# Exercise:
The answer should be an exact repeat of the stretch of material below from the line containing "This screenshot has height=600, width=1088." through the line containing "Given: Click the Nuclear column header".

# Records shown:
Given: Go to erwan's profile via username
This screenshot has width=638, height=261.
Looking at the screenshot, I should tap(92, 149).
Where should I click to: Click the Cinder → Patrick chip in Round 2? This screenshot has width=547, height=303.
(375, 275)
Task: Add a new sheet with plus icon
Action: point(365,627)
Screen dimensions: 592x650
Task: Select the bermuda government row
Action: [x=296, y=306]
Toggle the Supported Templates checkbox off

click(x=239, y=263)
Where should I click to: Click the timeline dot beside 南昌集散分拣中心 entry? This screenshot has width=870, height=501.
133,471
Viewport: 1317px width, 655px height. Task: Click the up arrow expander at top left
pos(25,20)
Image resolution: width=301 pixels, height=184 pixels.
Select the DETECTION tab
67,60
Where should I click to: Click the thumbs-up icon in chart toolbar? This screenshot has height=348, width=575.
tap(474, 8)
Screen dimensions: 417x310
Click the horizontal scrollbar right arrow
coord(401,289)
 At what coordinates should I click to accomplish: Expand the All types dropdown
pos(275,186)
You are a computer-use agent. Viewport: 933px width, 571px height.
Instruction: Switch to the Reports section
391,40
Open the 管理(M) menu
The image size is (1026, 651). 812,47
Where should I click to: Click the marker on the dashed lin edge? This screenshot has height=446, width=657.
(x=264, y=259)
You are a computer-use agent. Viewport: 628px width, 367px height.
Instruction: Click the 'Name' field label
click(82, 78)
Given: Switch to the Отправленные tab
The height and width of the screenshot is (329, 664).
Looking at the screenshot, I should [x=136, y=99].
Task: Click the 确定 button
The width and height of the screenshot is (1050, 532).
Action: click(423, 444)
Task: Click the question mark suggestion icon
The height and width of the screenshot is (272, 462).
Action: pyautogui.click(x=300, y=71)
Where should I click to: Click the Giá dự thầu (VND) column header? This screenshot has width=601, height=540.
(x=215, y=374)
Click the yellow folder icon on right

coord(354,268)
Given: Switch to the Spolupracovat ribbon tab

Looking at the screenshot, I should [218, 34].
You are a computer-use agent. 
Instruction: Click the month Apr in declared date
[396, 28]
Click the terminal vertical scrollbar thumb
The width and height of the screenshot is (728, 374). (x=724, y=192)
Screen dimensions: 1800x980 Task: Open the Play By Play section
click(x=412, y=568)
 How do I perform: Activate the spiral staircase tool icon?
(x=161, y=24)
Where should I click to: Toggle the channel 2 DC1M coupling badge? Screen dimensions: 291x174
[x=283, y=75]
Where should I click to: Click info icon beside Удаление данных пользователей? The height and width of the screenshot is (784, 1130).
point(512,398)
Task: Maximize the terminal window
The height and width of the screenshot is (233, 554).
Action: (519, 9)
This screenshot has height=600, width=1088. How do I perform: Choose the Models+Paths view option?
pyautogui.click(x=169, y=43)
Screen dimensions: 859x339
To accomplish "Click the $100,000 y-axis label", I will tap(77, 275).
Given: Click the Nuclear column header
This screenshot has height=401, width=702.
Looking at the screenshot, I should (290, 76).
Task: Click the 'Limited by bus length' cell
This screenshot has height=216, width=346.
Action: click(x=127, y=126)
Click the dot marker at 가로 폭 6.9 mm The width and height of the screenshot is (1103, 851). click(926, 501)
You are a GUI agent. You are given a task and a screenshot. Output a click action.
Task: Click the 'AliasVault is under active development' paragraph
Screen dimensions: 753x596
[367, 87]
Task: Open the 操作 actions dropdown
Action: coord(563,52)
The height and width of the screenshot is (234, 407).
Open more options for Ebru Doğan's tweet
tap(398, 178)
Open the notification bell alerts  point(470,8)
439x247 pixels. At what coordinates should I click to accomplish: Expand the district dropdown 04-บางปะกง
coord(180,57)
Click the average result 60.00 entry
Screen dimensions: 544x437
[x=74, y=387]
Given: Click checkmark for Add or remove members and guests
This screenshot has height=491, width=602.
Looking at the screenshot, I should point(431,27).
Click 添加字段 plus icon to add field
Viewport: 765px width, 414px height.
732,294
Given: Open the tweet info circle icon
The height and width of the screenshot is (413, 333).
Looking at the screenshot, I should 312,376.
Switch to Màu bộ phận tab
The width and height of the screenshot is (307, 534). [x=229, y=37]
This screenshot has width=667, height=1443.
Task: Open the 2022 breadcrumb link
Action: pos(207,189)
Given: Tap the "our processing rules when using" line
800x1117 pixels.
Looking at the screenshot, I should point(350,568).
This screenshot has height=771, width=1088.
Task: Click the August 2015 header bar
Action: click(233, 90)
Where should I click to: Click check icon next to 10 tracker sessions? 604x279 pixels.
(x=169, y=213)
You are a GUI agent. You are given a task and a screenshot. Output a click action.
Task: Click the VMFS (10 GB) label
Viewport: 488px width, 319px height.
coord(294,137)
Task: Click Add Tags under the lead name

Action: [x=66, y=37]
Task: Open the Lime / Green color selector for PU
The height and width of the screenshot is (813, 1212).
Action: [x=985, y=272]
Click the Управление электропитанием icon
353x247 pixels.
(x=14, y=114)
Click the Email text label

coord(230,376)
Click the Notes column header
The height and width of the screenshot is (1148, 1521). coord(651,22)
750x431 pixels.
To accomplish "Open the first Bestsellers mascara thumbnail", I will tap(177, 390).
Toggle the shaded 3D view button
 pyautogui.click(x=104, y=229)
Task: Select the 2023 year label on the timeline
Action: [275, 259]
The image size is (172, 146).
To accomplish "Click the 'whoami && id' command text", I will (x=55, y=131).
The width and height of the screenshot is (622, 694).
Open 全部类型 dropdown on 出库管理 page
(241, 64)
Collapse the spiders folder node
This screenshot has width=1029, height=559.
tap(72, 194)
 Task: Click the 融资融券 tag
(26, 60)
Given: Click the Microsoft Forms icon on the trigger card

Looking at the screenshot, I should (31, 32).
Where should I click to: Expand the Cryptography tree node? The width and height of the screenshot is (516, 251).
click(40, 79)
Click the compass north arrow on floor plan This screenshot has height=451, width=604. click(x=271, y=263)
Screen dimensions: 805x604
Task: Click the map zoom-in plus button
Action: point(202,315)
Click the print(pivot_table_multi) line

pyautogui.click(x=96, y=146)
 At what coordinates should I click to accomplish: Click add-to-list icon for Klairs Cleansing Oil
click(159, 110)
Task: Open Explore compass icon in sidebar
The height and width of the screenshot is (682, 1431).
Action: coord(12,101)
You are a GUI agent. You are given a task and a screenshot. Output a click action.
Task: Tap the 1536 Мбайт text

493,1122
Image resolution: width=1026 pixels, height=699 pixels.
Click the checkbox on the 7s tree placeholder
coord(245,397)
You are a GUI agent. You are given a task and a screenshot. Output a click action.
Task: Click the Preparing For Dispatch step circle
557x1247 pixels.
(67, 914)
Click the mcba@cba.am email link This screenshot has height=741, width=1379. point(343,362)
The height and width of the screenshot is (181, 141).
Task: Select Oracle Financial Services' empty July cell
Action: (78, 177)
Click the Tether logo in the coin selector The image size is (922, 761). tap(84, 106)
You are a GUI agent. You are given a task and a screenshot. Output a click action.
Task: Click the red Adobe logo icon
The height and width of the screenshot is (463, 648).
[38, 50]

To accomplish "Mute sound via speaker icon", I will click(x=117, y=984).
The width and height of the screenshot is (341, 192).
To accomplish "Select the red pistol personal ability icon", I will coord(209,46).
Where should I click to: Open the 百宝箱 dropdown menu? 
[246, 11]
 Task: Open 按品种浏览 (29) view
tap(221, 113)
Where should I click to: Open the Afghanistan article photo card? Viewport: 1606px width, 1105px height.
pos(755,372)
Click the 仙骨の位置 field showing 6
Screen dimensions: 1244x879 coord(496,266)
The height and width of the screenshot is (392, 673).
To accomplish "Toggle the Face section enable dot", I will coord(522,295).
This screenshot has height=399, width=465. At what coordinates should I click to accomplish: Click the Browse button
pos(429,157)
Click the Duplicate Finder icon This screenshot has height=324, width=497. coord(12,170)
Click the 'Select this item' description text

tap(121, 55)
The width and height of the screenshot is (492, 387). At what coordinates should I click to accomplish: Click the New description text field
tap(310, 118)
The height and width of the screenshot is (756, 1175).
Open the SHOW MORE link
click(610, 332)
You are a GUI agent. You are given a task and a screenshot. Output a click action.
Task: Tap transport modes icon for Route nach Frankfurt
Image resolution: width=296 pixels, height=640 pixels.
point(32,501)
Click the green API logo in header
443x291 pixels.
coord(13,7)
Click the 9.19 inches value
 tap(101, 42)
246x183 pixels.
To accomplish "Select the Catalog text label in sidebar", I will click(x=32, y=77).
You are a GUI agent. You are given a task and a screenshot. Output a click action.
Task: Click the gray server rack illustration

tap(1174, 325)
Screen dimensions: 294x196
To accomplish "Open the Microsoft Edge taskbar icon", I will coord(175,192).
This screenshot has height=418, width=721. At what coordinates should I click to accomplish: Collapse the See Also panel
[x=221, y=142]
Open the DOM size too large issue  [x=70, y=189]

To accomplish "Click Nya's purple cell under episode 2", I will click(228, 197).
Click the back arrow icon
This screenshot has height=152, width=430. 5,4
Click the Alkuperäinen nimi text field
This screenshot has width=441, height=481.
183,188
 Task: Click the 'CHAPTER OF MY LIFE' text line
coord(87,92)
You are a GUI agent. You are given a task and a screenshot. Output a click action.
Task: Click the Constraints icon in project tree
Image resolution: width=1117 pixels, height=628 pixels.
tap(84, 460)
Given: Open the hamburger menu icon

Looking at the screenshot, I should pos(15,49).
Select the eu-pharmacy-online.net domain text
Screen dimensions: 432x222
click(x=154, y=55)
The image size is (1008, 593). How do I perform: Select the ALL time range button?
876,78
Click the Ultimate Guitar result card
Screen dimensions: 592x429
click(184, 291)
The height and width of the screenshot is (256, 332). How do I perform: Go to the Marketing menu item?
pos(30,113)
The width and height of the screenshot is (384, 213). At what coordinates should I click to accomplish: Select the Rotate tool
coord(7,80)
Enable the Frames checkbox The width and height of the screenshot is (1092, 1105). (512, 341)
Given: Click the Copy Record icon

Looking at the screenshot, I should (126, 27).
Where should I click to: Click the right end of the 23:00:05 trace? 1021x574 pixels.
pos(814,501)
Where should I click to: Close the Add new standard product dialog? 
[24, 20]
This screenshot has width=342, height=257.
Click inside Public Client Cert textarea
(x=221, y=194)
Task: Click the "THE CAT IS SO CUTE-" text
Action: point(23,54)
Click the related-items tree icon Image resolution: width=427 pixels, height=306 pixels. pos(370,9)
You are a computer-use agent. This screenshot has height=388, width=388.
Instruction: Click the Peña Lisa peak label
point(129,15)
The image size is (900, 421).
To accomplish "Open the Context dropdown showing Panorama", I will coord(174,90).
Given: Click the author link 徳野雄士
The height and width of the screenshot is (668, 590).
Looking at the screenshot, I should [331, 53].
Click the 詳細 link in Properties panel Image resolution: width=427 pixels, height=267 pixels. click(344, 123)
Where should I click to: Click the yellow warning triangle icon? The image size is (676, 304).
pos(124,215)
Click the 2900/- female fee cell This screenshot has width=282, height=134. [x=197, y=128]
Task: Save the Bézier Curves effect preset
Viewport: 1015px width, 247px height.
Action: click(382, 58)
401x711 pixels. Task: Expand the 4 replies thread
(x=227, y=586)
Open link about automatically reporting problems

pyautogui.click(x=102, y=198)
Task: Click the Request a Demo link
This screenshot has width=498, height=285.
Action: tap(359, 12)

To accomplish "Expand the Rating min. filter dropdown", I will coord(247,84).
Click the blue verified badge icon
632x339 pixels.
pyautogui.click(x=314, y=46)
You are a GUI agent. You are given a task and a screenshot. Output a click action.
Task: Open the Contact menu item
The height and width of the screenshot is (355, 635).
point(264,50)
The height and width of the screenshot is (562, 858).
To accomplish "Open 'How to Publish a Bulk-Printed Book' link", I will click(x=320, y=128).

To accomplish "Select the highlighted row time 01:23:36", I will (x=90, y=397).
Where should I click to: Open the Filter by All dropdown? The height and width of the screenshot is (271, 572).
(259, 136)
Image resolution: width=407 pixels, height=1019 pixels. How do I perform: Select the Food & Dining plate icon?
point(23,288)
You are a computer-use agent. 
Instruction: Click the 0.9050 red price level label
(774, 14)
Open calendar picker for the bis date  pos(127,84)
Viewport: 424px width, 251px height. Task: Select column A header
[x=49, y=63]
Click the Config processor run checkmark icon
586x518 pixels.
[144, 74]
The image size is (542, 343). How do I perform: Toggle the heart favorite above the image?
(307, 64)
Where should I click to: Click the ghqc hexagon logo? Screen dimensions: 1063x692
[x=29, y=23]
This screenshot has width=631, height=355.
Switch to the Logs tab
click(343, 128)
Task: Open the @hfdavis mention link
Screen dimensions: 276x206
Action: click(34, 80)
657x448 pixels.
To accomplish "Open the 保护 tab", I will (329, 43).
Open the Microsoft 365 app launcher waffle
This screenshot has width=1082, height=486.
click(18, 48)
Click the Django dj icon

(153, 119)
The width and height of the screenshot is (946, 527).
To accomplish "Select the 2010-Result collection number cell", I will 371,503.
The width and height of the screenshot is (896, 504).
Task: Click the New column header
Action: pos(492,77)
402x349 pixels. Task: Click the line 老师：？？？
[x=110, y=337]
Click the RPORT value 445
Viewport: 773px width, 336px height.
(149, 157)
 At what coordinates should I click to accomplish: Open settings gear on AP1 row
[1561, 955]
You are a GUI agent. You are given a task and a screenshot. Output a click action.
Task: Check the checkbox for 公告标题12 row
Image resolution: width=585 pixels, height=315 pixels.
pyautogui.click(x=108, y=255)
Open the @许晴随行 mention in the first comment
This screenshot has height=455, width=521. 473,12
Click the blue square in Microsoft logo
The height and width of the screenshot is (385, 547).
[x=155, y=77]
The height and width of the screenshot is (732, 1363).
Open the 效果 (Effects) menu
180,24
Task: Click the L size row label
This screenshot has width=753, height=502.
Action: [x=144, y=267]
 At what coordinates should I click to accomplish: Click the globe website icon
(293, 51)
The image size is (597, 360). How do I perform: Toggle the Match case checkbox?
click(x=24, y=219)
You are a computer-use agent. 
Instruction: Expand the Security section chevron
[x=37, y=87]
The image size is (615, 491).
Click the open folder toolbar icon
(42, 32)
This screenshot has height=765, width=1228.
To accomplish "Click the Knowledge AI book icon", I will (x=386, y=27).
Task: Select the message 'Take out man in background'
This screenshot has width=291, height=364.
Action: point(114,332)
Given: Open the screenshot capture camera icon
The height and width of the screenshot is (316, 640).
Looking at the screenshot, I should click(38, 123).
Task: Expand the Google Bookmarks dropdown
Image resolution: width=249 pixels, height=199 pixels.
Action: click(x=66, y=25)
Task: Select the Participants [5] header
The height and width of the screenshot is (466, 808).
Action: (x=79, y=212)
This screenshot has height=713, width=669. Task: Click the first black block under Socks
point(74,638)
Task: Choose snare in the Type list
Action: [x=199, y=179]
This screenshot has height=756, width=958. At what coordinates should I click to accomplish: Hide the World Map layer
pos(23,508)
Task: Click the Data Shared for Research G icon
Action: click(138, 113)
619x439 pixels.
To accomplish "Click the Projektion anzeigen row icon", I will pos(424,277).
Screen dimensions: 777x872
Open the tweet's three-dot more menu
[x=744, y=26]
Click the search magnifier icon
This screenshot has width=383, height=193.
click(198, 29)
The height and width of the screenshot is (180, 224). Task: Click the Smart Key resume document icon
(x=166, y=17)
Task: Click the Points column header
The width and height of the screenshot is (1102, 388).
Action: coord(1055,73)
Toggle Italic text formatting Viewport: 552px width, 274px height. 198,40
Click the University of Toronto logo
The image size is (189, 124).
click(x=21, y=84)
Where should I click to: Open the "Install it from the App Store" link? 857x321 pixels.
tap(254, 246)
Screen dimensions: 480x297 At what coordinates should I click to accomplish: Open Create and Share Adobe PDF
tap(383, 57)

# Final answer:
This screenshot has height=600, width=1088. How do I perform: Choose the Models+Paths view option?
pyautogui.click(x=169, y=43)
Screen dimensions: 859x339
To accomplish "Click the $100,000 y-axis label", I will tap(77, 275).
Given: Click the Nuclear column header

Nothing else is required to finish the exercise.